**Assignment:** Throughout the records below, find each line holding "agent" and copy it.

**Information provided:**
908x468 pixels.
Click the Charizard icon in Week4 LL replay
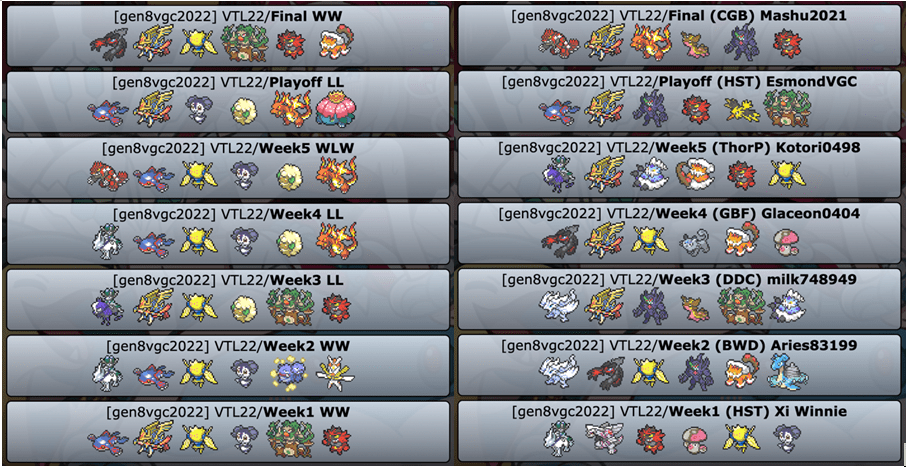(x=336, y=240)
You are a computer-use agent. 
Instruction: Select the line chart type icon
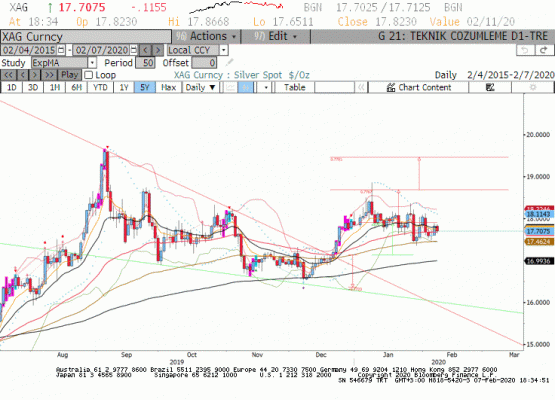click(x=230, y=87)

...

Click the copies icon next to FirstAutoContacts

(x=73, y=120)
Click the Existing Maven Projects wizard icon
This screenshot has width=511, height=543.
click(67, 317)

==

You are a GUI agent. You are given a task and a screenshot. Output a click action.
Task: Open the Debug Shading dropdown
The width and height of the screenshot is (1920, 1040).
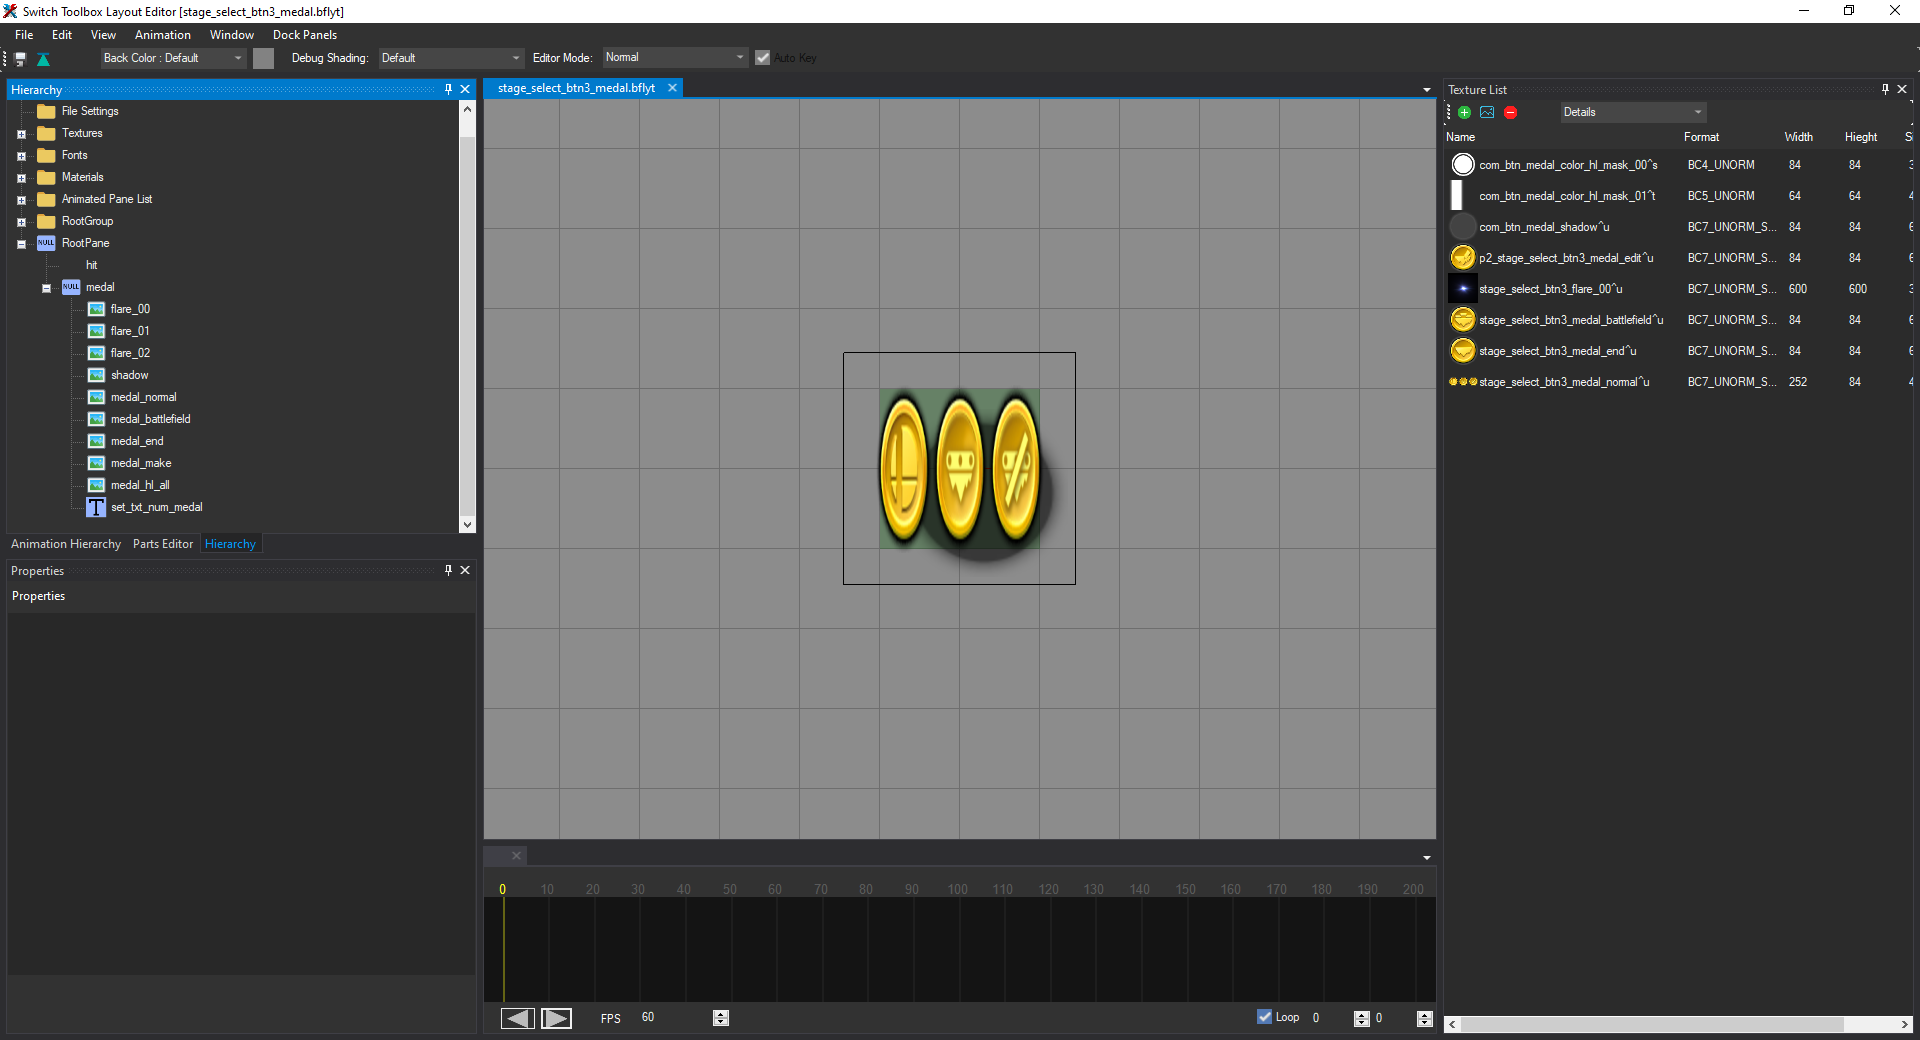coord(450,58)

**Your solution:**
You are a computer-use agent. 
You are a GUI agent. You are given a task and a screenshot. Output a click action.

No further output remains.